**WORK INSTRUCTIONS**. Recast the records below, from the line with "Click the Billboard Hot 100 heading" through the end of the records, as a two-column CSV with the headers task and answer. Give one row for each entry and put each value in one quoted field, with line breaks turned into spaces.

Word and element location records
▬▬▬
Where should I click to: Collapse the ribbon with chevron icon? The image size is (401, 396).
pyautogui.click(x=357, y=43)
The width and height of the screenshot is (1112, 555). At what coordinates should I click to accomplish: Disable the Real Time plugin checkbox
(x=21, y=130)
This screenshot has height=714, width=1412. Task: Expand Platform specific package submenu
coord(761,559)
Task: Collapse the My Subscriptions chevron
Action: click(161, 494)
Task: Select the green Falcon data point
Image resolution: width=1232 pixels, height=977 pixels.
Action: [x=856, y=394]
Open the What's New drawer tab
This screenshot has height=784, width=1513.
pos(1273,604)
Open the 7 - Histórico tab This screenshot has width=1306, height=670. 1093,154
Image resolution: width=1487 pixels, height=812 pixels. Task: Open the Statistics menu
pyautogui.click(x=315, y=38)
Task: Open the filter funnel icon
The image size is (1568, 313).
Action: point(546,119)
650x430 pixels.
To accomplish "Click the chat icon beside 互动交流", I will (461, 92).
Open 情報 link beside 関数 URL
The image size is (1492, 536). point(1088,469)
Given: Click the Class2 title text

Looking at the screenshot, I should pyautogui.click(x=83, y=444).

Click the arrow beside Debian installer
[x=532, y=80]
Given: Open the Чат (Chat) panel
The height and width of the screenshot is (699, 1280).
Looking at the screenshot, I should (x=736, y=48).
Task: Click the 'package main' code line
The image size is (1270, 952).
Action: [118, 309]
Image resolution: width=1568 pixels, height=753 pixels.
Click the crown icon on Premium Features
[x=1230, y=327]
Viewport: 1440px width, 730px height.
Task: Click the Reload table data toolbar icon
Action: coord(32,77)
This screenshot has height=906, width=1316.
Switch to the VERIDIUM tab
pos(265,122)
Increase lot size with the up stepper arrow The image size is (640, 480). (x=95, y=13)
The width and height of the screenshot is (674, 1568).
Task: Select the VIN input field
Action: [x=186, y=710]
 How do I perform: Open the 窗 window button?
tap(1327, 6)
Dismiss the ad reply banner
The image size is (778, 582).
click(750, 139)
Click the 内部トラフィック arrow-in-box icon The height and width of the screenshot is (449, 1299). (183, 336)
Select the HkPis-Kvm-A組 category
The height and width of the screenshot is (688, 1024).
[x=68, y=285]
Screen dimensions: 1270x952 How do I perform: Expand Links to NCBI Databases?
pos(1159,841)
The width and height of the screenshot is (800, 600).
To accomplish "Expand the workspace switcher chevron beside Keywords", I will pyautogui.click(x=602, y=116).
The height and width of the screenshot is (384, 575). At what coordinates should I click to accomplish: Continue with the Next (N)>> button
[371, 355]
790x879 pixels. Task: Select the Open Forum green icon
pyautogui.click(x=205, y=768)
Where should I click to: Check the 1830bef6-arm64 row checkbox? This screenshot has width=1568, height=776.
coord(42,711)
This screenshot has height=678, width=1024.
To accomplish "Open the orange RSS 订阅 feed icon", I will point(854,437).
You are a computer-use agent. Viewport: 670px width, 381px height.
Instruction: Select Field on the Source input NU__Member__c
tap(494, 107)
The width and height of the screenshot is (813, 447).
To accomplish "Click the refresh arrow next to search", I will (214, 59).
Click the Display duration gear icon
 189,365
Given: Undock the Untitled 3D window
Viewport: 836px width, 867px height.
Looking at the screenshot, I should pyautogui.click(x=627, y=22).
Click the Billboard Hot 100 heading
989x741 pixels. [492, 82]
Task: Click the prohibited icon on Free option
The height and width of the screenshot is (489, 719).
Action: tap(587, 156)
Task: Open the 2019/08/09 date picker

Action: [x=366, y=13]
▬▬▬
**WRITTEN REPLY**.
task,answer
"Click the Billboard Hot 100 heading","989x741 pixels. [492, 82]"
"Task: Click the prohibited icon on Free option The height and width of the screenshot is (489, 719).","Action: tap(587, 156)"
"Task: Open the 2019/08/09 date picker","Action: [x=366, y=13]"